Years ago, I worked for a summer as a plongeur in a hotel in south-western France. Nah, not a diver, mind you, but a humble dishwasher. Diving into those piles of dirty dishes, I presume.

The owner of the hotel was a former paratrooper. After service in Algeria, he came home and married the rich, but ugly, daughter of a hotel owner. Everybody assumed (or knew) that he was tromping sa femme. Having a little side dish, so to speak. He was in his mid-fifties, not unattractive, but rather frail, having already had the first of the series of heart attacks that would eventually kill him off. It was rather entertaining to see him around the voluptuous 16-year old maid – eyeballing her derriere, discreetly opening a button or two of his shirt to reveal a little of the greying, but impressive, mat of chest hair when he was talking to her.

He had been the mayor of the little township a number of times, running first for the Gaullistes, then for the Socialistes, and finally for himself, on an independent platform. Now, this little town was split into two parts by a canal. On one side, you had the town centre, with shops and restaurants. On the other side, the residential area with expensive villas and hotels. The bridge across the canal was one-way, meaning that while going in one direction was easy, going the other involved a lengthy detour.

Everybody could figure out that if a supermarket were ever allowed to establish itself on the residential side of the canal, the shops in the little downtown area would be dead meat. But everybody also agreed that it never be, that the zoning once established would never be changed.

But in his last term as mayor, my old friend brokered a shady deal, allowing a supermarket to be build on the other side. And why do you think that we got all our supplies for the hotel from the chain that was allowed to build the supermarket? At very good prices?

Everybody knew.
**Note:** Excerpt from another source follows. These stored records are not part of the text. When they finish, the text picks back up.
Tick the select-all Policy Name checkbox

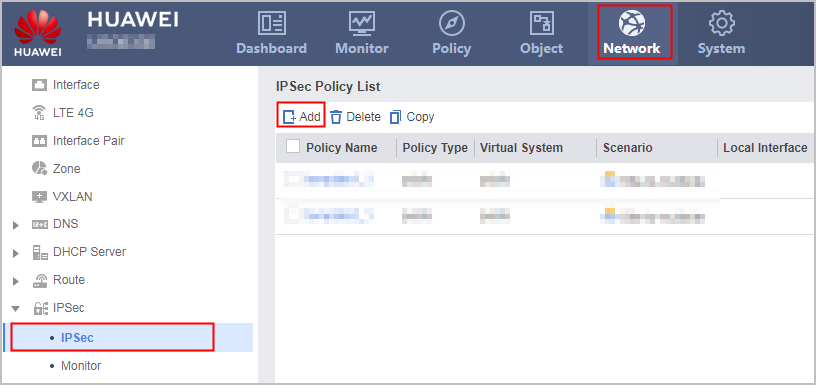pos(293,147)
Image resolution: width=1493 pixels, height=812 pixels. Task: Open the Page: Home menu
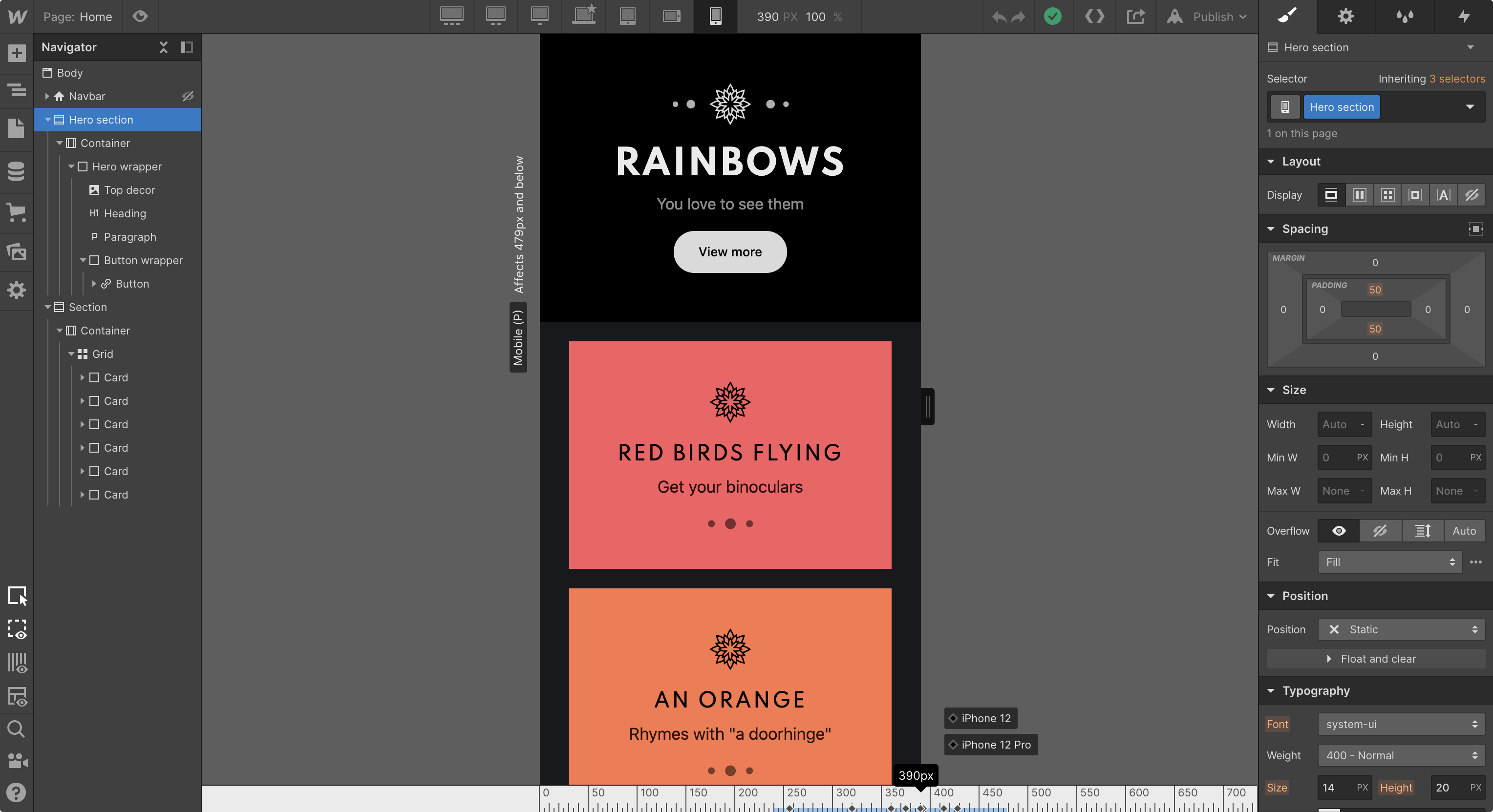(78, 17)
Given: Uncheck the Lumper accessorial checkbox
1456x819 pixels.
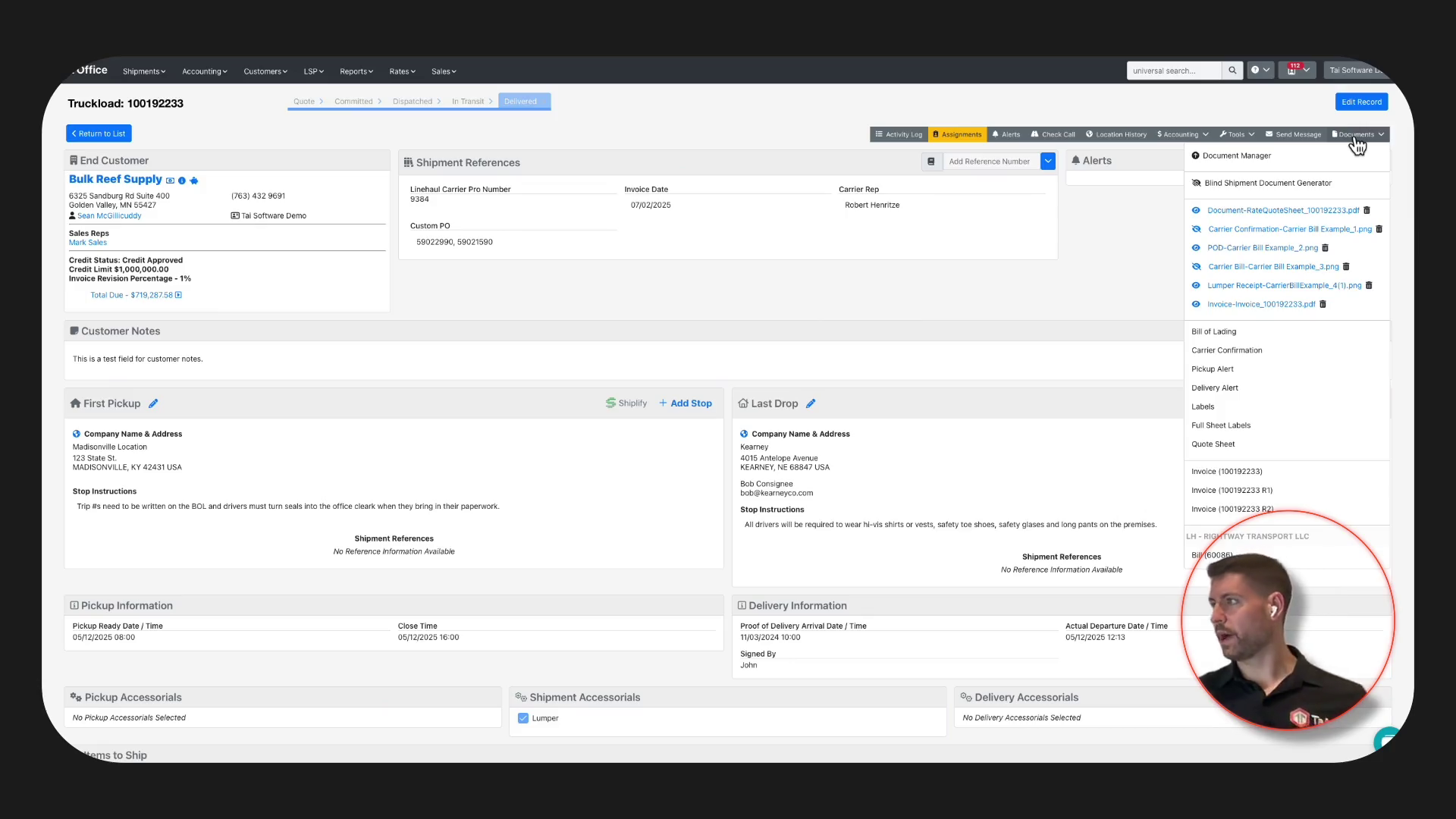Looking at the screenshot, I should click(x=523, y=718).
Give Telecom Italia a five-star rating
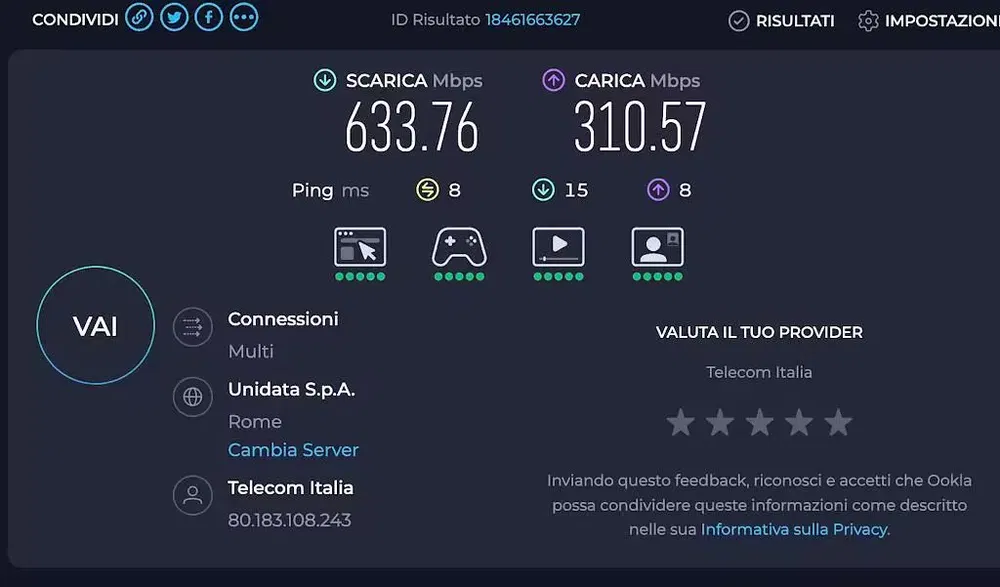The image size is (1000, 587). click(x=838, y=422)
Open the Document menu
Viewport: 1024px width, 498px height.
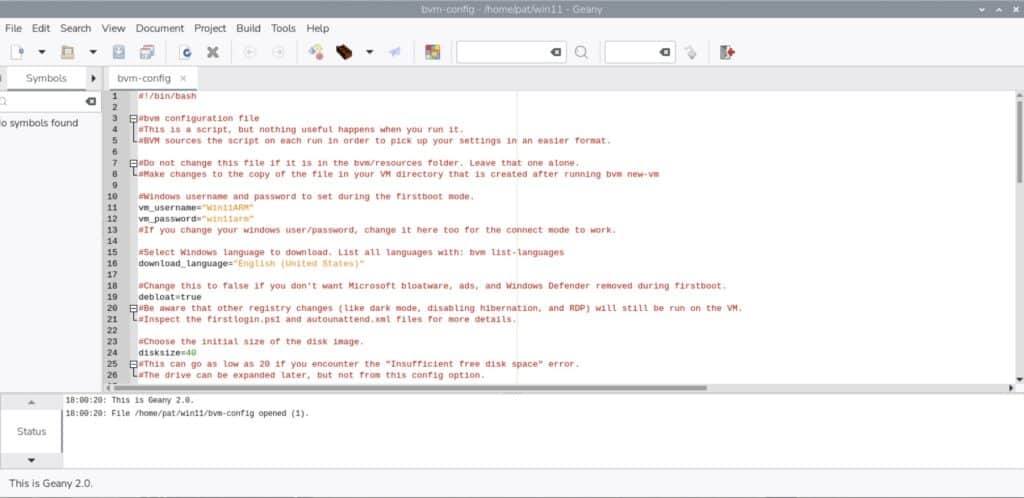160,28
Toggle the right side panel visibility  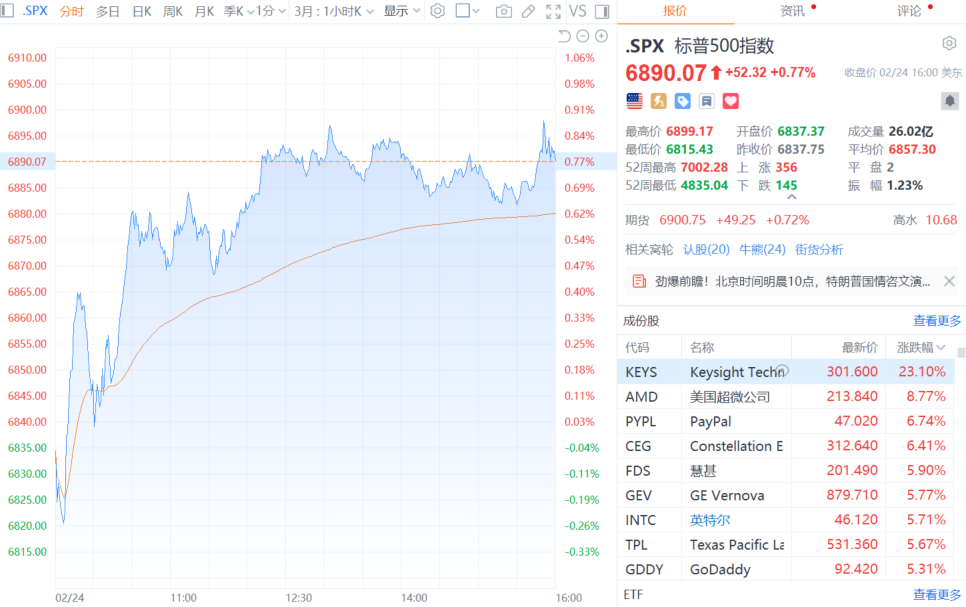[600, 11]
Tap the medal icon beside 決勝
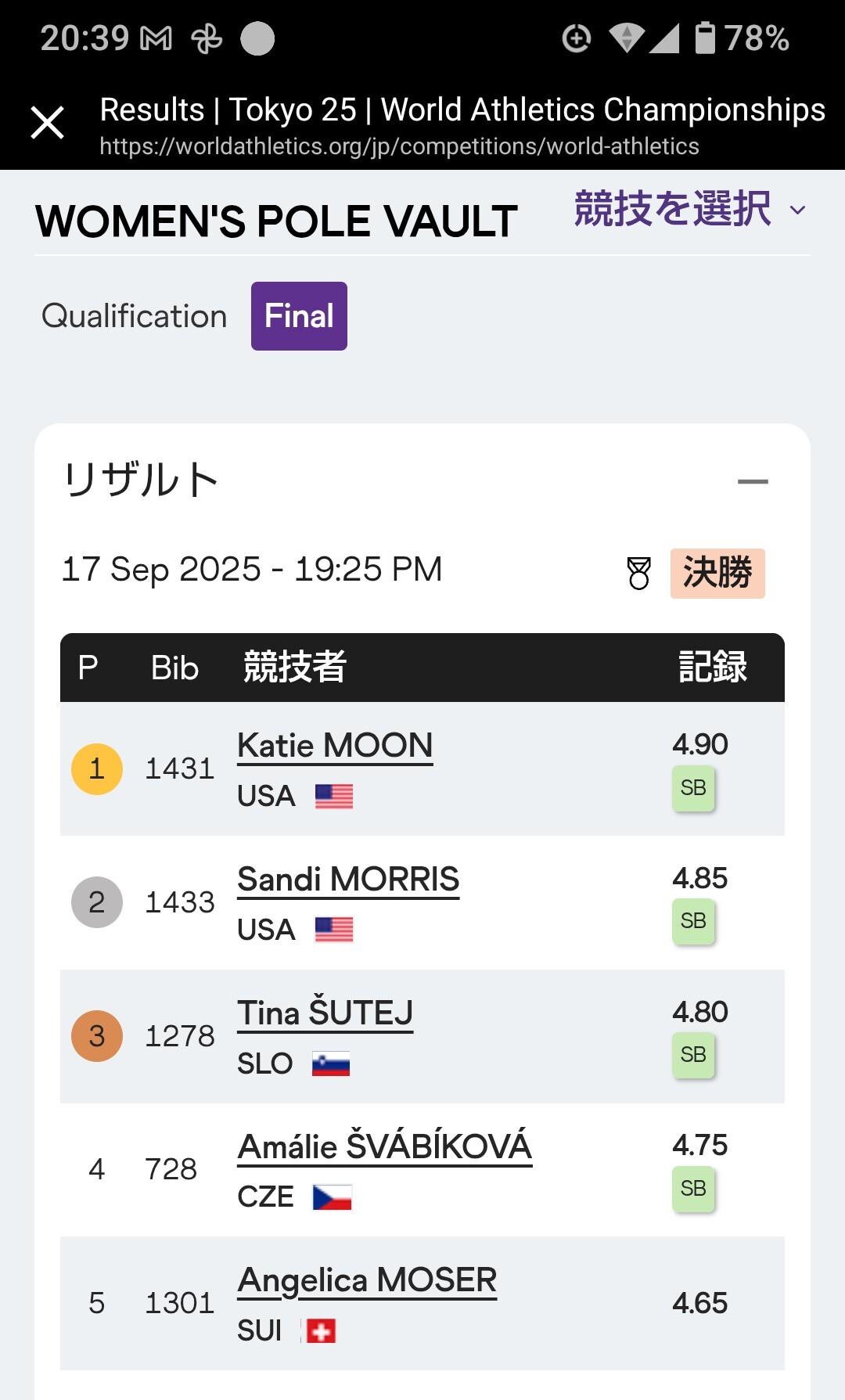The image size is (845, 1400). (x=639, y=574)
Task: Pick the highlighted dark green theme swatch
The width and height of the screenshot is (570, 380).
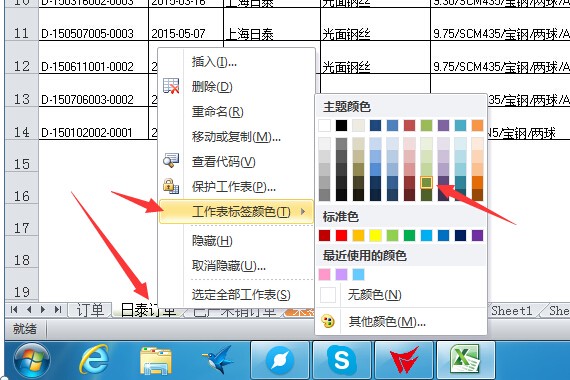Action: click(x=426, y=182)
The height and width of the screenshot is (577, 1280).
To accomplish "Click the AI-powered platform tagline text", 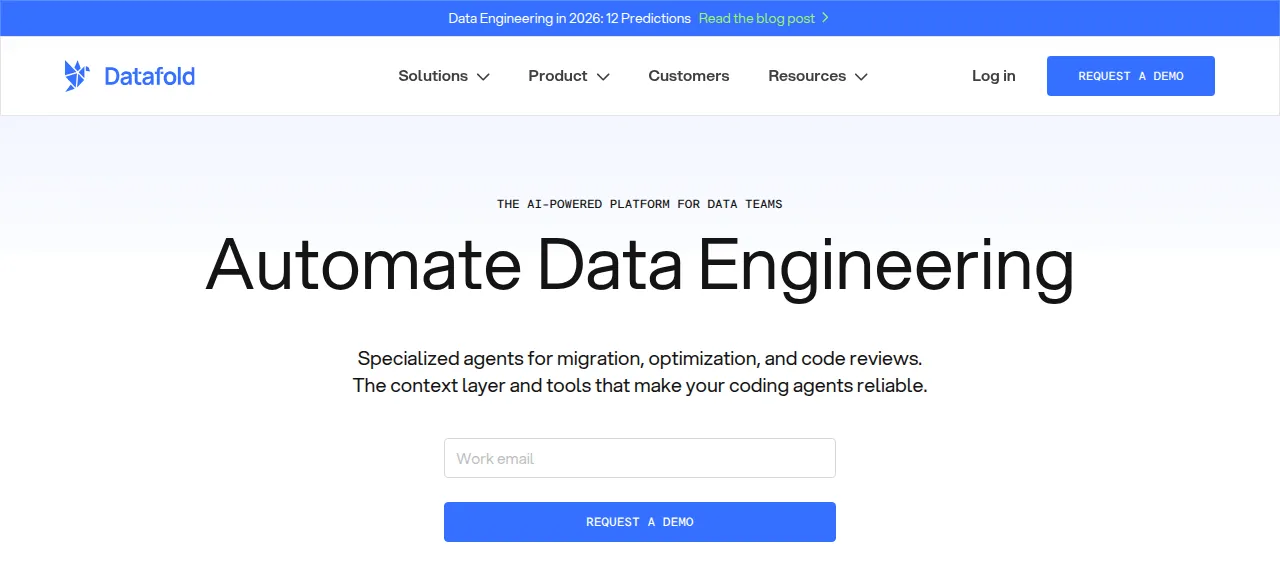I will pyautogui.click(x=640, y=204).
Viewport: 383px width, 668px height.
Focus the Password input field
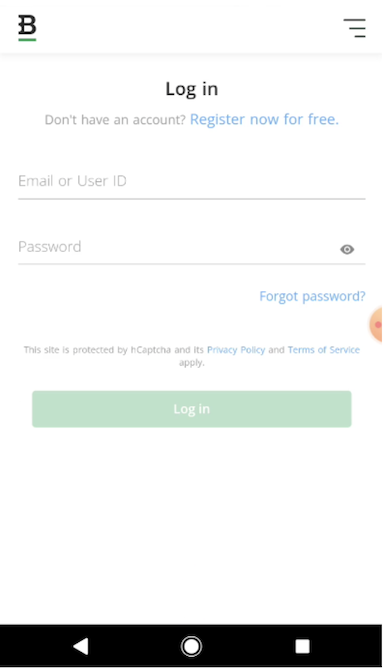[x=177, y=247]
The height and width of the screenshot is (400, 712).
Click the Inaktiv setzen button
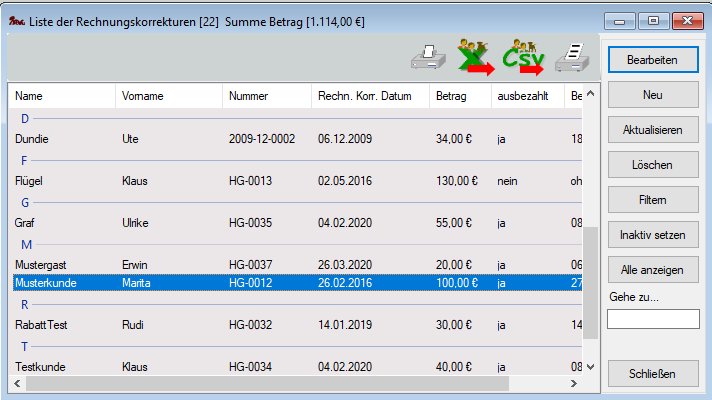tap(653, 234)
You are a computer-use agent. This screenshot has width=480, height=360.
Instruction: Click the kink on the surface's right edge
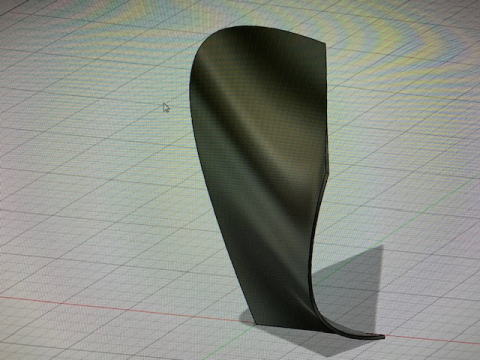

Everybody said so. But no one objected, really, because, after all, what do you expect? They would gladly have elected him again.

Next picture. My old friend back from Denmark hooked himself up with a local girl. Nice family, well-educated, and so forth. One day, she proclaimed that she did not like “darkies”. I asked her why not, and she said that I, foreigner that I was and am, would never understand the problems that all those “darkies” created in France. Not one to give up easily, I pressed her more on the issue, and specifically asked what problems she, personally, herself, had experienced (knowing that in this rural part of the country, meeting one of those “darkies” was rare indeed.) In the end, she explained that a friend of hers had a cousin, who once had been on a train, and some African guy had been eyeballing her. Nothing more, nothing less. She never liked Africans after that episode.

Final picture: I saw a show on TV after the right-wing victory in the municipal election in Marseille a few years back. They interviewed a woman who spoke French with a heavy Italian brogue. She fully understood the allure of the Front National and the need to give the immigrants the boot. She, herself, would vote Front National as soon as she got her citizenship.